Quote the entries word for word. Omit the pictures.

§ Records from a data source
'''
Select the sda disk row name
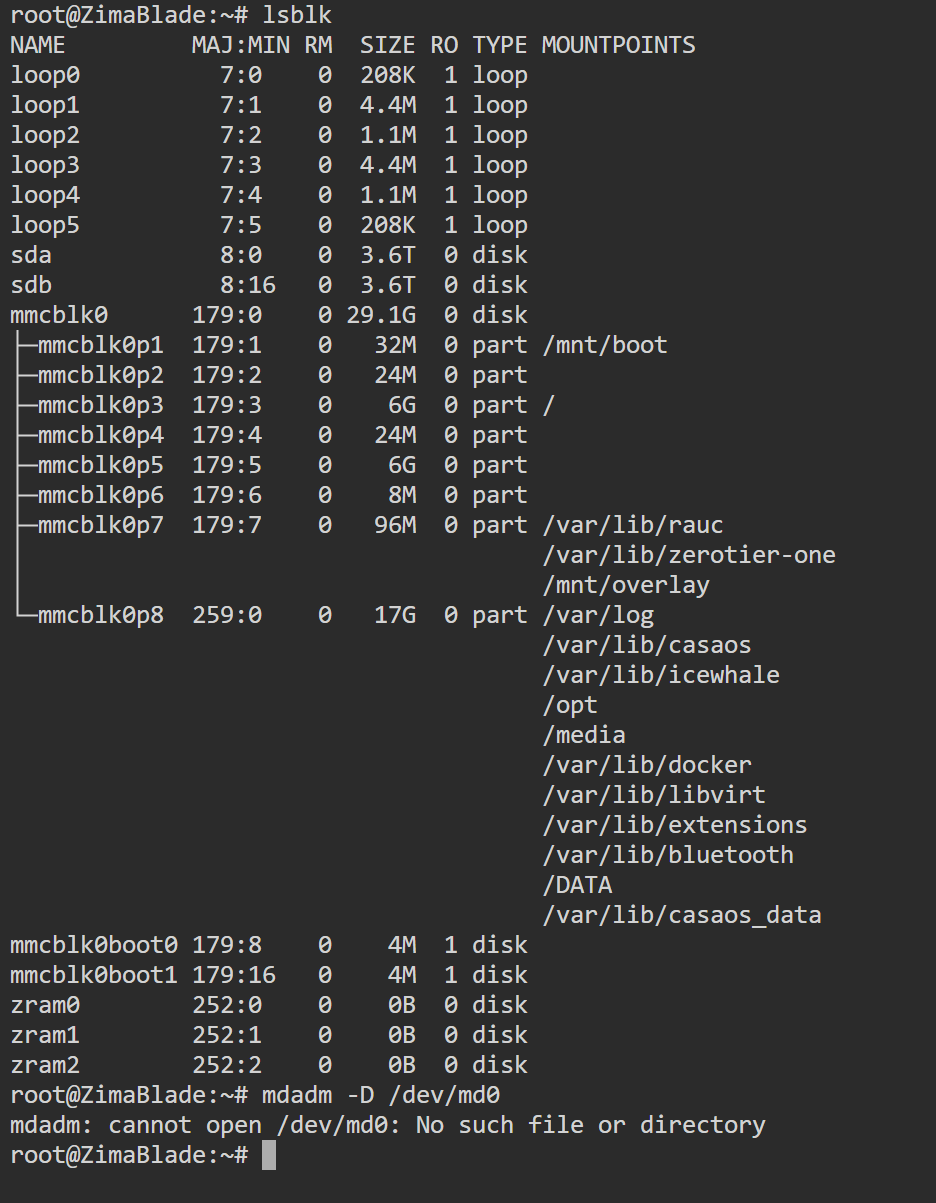This screenshot has width=936, height=1203. point(31,255)
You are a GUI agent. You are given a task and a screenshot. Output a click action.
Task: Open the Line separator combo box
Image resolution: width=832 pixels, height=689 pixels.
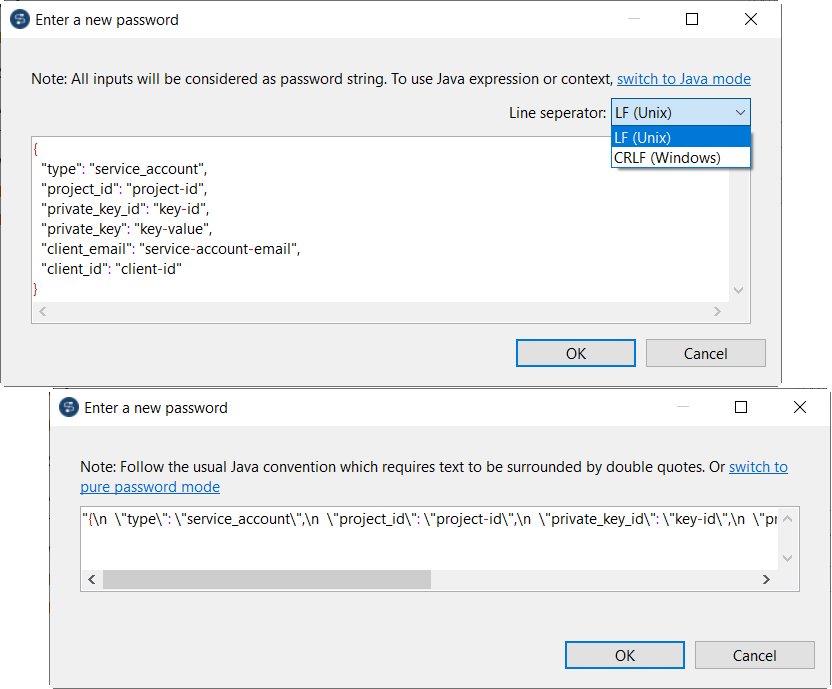pos(680,113)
'''
§ SOLUTION FOR THIS PROBLEM
Select the sda disk row name
This screenshot has width=936, height=1203. point(31,255)
You are a GUI agent. You are given a task and a screenshot. Output a click action.
Task: Open the Line separator combo box
Image resolution: width=832 pixels, height=689 pixels.
pos(680,113)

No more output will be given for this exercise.